Reactions were performed at 37 °C in 25 mM HEPES-KOH pH-7.6/125 mM potassium glutamate/10 mM magnesium acetate/0.1 mg/mL BSA/1 mM DTT. The concentrations of other components in a reaction were as follows: 1 nM DNA template, 0.1 nM hPol δ, 10 nM hPol α, 120 nM hRPA, 20 nM hCMG, 20 nM TIM-TIPIN, 20 nM CLASPIN, 20 nM AND1, 20 nM hPCNA, 20 nM hRFC, 20 nM CTF18-RFC, 20 nM hPol ε, 50 μM AMP-PNP, 40 μM dNTPs, 200 μM G/C/UTP, 5 mM ATP and 33 nM (1 μCi) [α³²P] dATP. Reactions were performed by pre-incubating hCMG, TIM-TIPIN, CLASPIN and AND1 for 10 min with DNA template in the presence of 0.1 mM AMPPNP. Reactions were then diluted two-fold by mixing an equal volume of reaction mix containing the remaining nucleotide and protein factors. Aliquots were drawn at the indicated times and stopped by either adding 50 mM EDTA for denaturing gel analysis or heat inactivation at 80 °C for native gel analysis. For denaturing gel analysis, DNA was isolated from the reactions using SpeedBead magnetic carboxylate (Cytiva). For this, 10 μL of stopped reaction mix was added to 18 μL of SpeedBead mix (2 % SpeedBeads/10 mM Tris pH-8.0/2.5 M sodium chloride/20 % PEG 8000/1 mM EDTA). The beads were separated on a magnetic rack and rinsed three times with 85 % (v/v) ethanol. DNA was eluted with 20 μL of 100 mM NaOH and electrophoresed on a 0.8 % agarose gel for 3 hours at 40 V in 30 mM NaOH/2 mM EDTA. Gels were neutralized with 5 % (w/v) TCA, dried onto Whatman paper and exposed to phosphor imager.

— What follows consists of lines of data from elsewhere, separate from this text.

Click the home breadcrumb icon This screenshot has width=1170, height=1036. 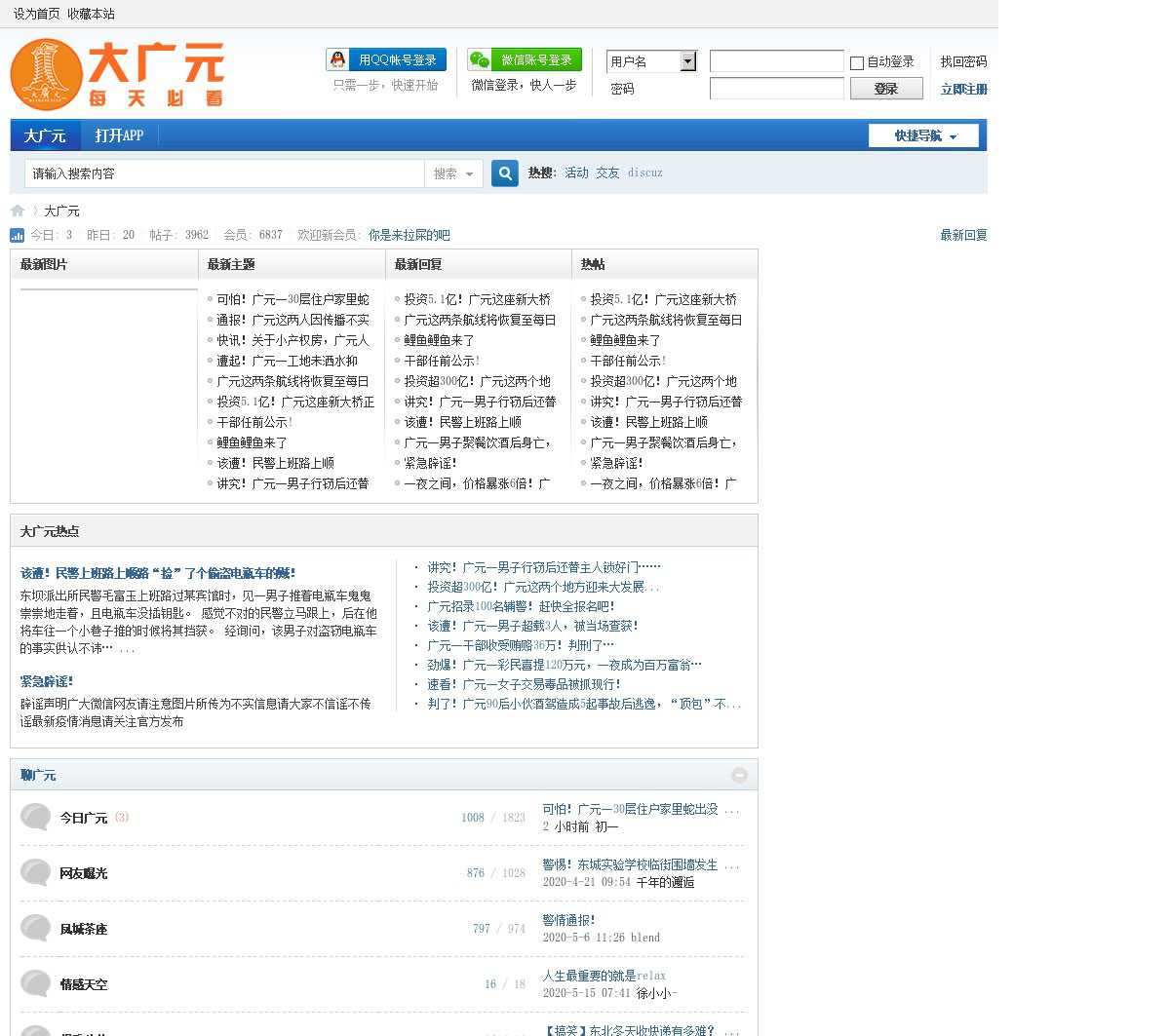click(x=18, y=211)
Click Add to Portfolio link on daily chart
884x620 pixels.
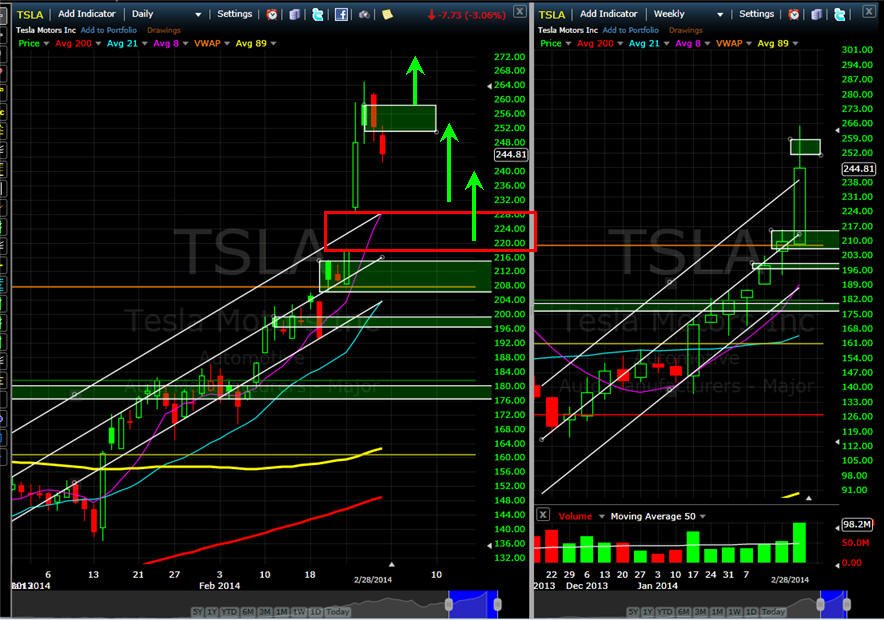[x=109, y=30]
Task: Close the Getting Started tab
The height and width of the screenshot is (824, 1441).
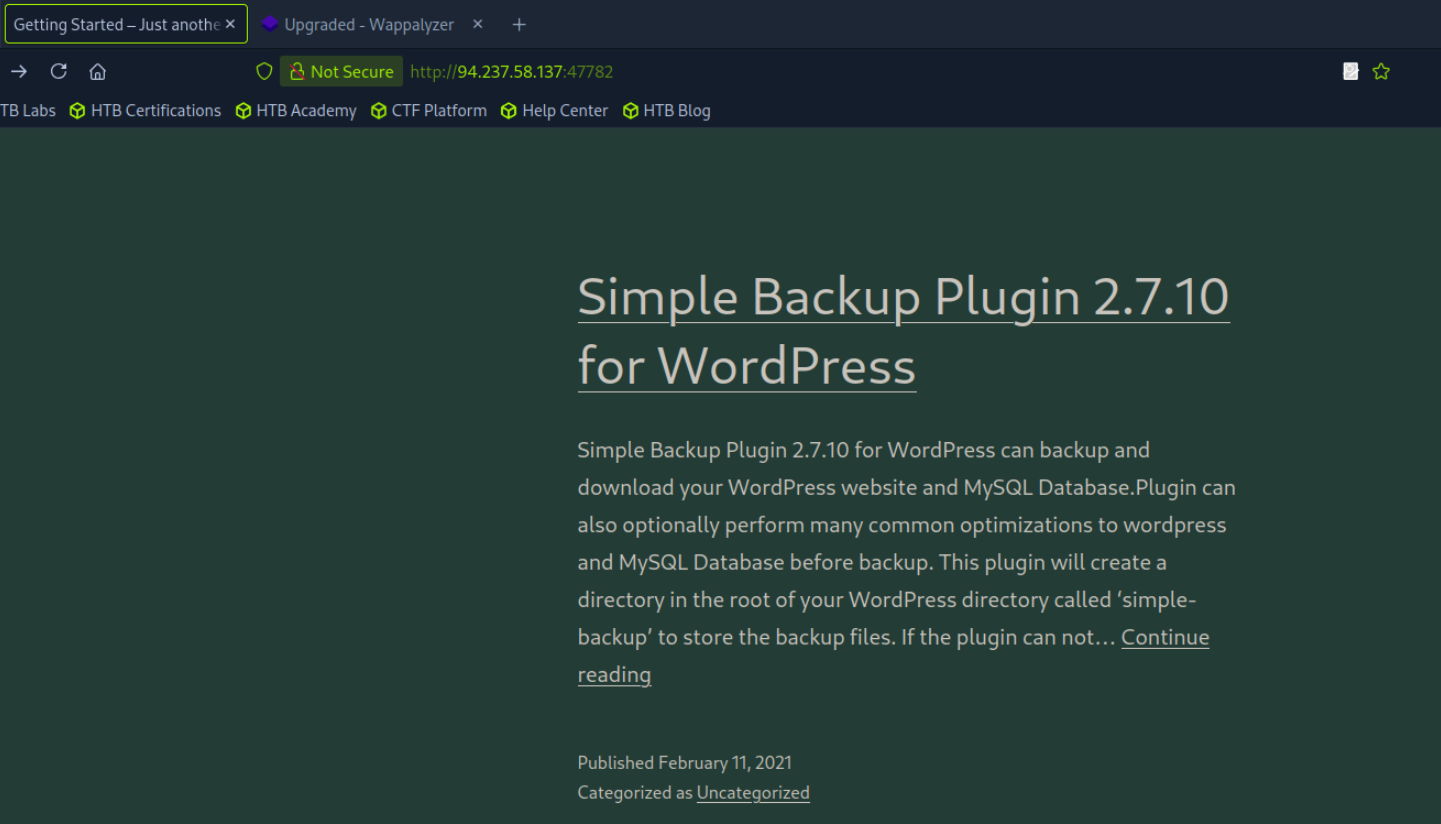Action: coord(230,24)
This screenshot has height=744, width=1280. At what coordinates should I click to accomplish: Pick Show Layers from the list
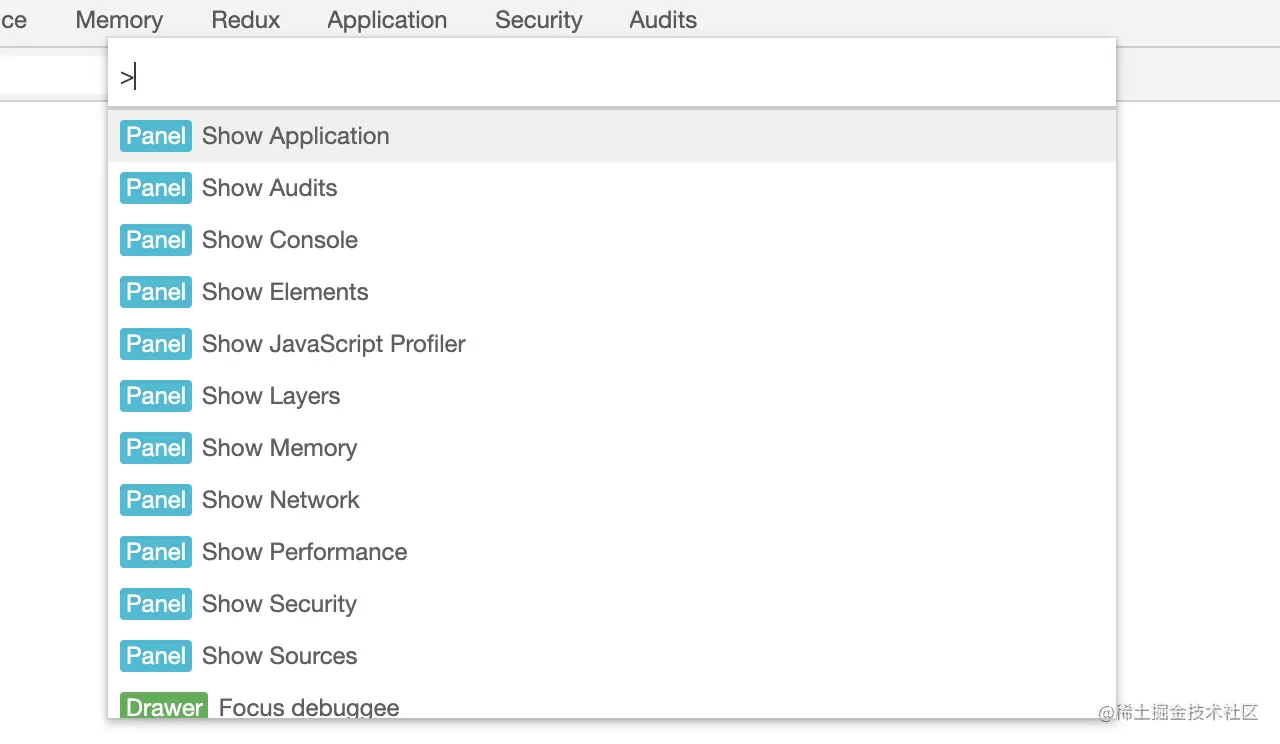271,396
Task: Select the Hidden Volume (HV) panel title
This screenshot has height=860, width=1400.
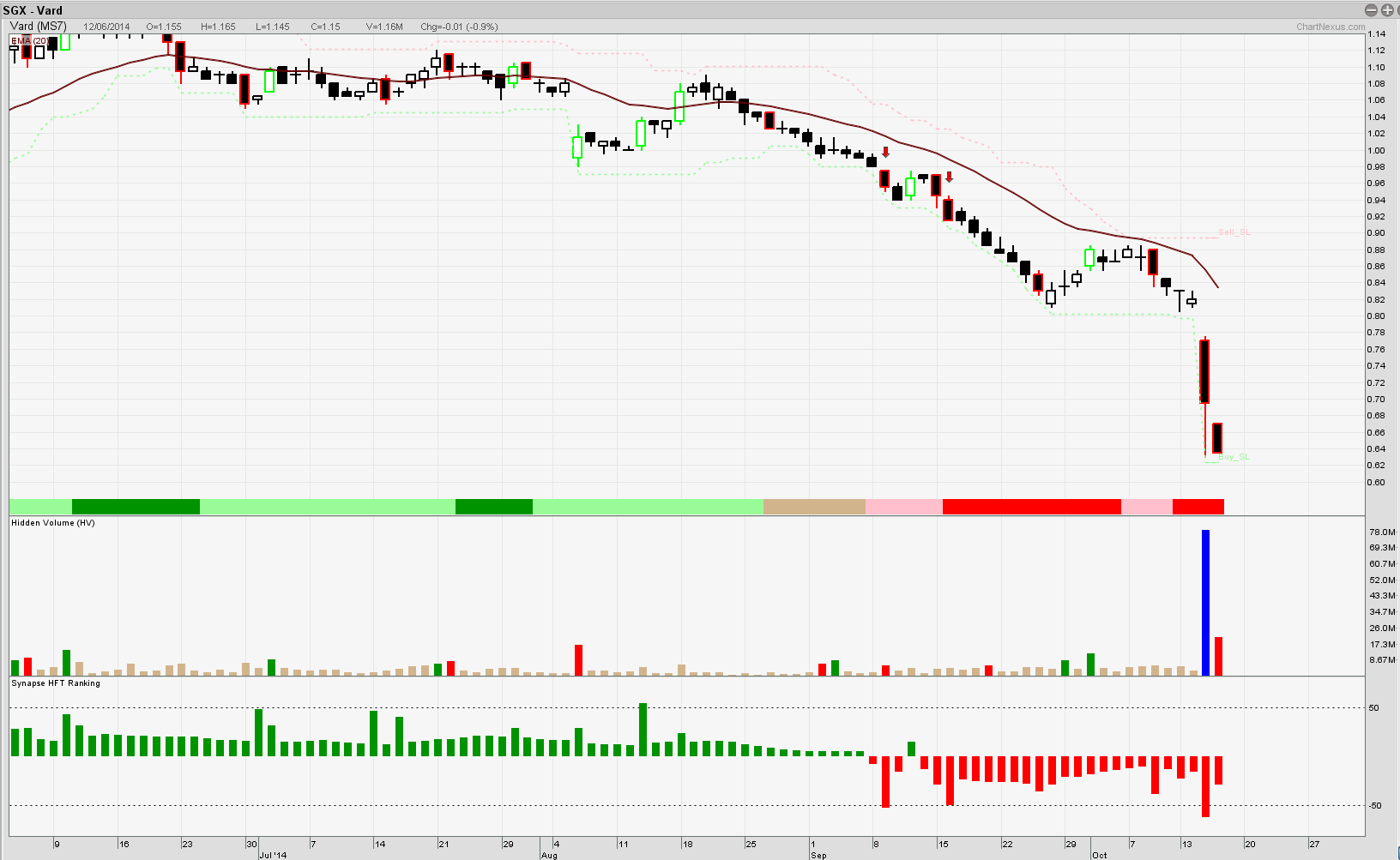Action: click(x=53, y=523)
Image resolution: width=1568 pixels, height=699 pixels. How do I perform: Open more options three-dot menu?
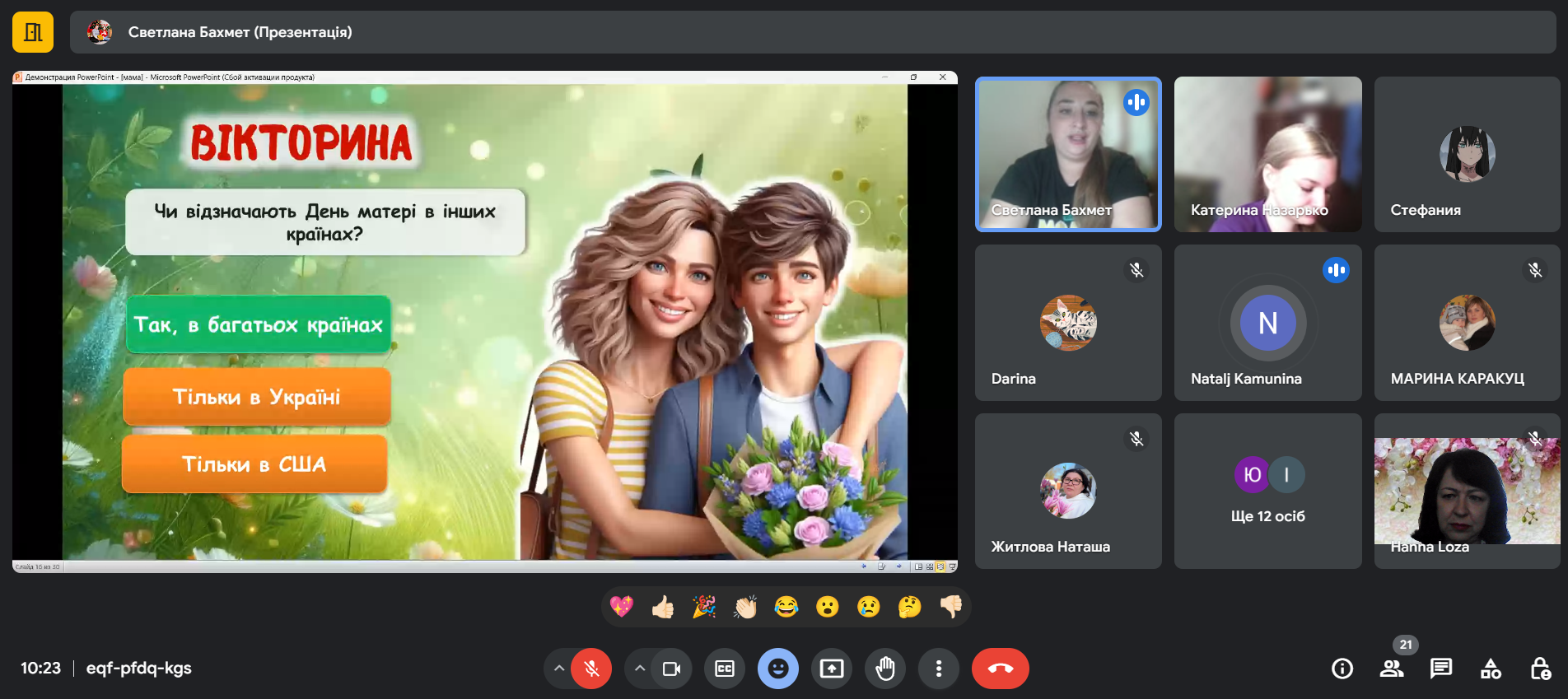point(939,669)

For native gel analysis, reactions were heat-inactivated for 20 minutes at 80 °C and treated with 2.5 units of Quick CIP (NEB) for 30 min to remove phosphate radiolabel from unincorporated nucleotides. The reactions were subsequently supplemented with 0.5 % SDS, 10 mM EDTA and 0.8 units of Proteinase K (NEB) and incubation continued for 30 min. The products electrophoresed for 200 min at 55 V on 0.8 % agarose gels in 1xTAE. Gels were dried on Whatman paper and exposed to phosphor imager.

Experiments were repeated in three technical replicates.

Supplementary Material

Figs. S1 to S13

Tables S1 to S7

References (64–82)

Data and materials availability:

Composite cryo-EM maps and atomic models have been deposited in the Electron Microscopy Data Bank (EMDB) and the Protein Data Bank (PDB) as follows: yeast G4 stall state 1 (EMD-47470 and 9E2W), yeast G4 stall state 2 (EMD-47471 and 9E2X), yeast G4 stall state 3 (EMD-47472 and 9E2Y), and human G4 stall state (EMD-47473 and 9E2Z). All consensus and focused refinement maps have also been deposited in the EMDB (Table S7). All other data are available in the main text or the supplementary materials.